The pulmonate gastropod Lymnaea stagnalis (Linnaeus, 1758) was once a much used model for understanding both molluscan development in general  and development of the shell in particular . Development of Lymnaea’s shell displays many of the features observed in other gastropod species. Across Molluscan classes, the first morphological sign of shell development is a thickening of the dorsal ectoderm in the post-trochal region of the embryo following gastrulation (see  for a review).
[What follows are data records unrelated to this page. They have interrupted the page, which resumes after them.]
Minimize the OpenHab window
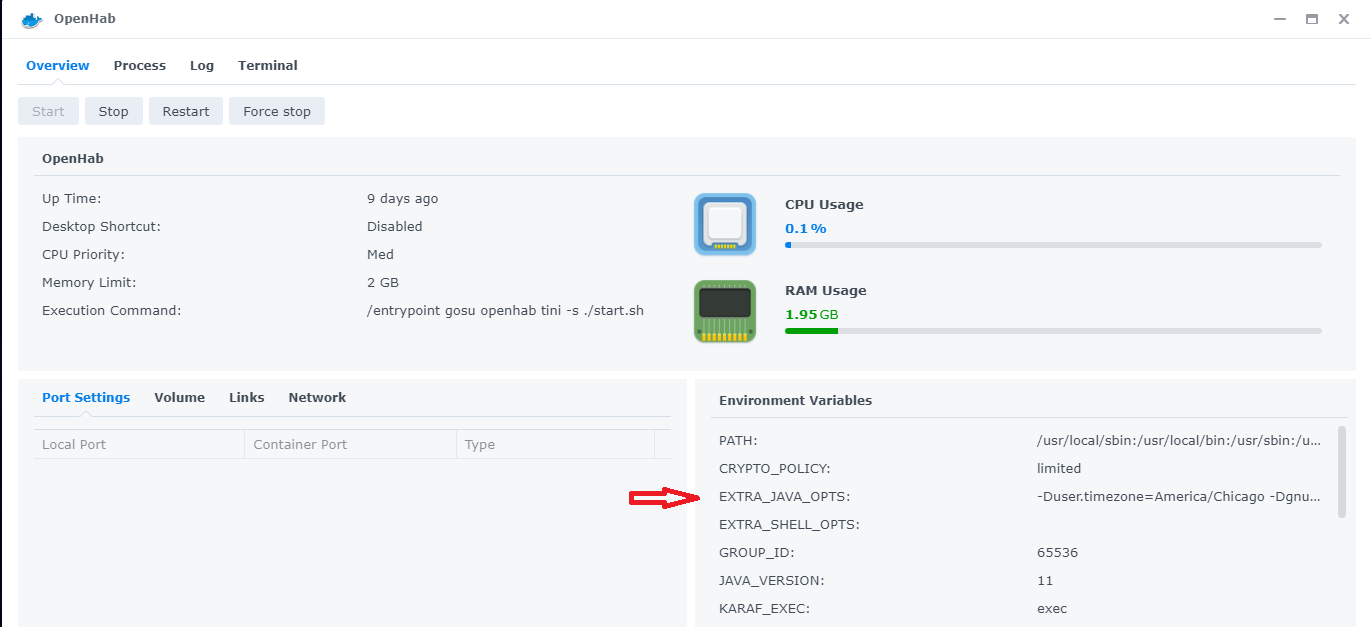1371x627 pixels. 1280,19
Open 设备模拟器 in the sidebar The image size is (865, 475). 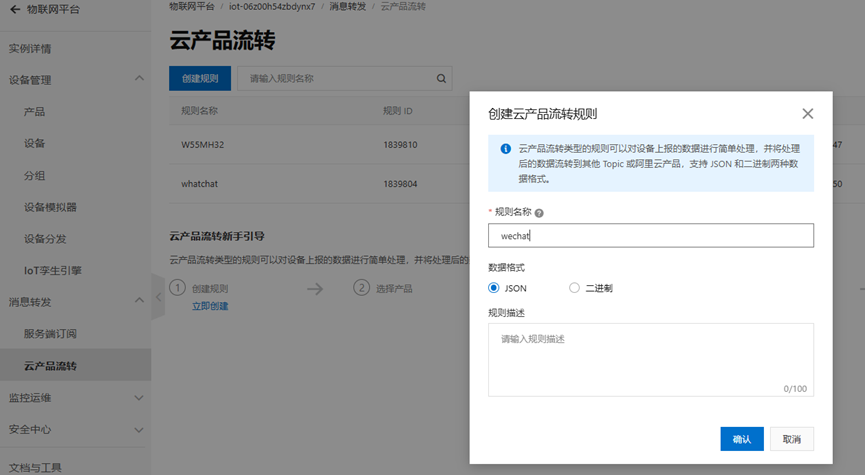coord(50,207)
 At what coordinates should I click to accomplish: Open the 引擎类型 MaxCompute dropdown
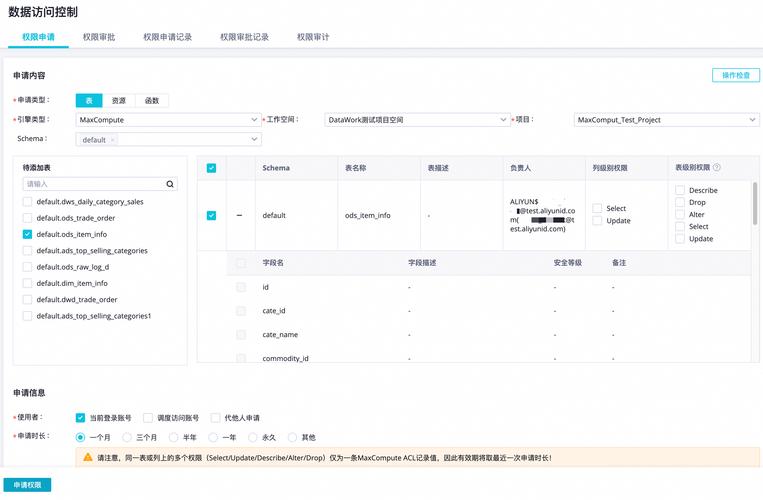168,120
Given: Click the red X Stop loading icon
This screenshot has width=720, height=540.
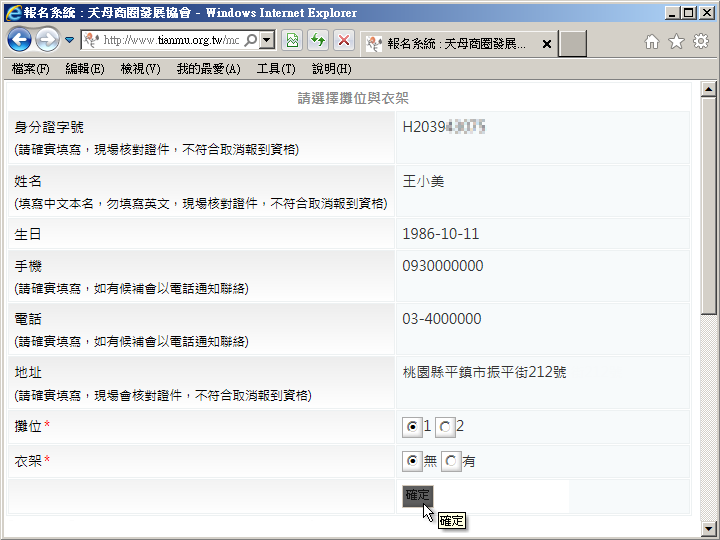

Briefly, these dorsal ectodermal cells elongate and are often the only ectodermal cells in contact with the underlying endoderm, specifically cells at the tip of the archenteron (the so called 'small-celled endoderm' due to their lack of large vacuoles present in other endodermal cells [26, 28]). These elongated dorsal ectodermal cells then invaginate to form a ‘shell gland’ [11, 29]. It is during this stage that secretion of the first shell-associated insoluble material takes place. The shell gland subsequently evaginates to form the ‘shell field’, a process during which the contact of ectodermal and endodermal cells is lost, and the first signs of calcification of the previously secreted insoluble material can be observed (e.g. [13, 26, 27, 30]). The initial contact between endoderm and dorsal ectoderm that precedes shell gland invagination has been observed in representatives of the Gastropoda, Bivalvia, Scaphopoda and Cephalopoda (reviewed in ). This contact between dorsal ectoderm and endoderm has lead to the idea that this event is required for the specification of future shell forming cells, and represents a 'true' induction event .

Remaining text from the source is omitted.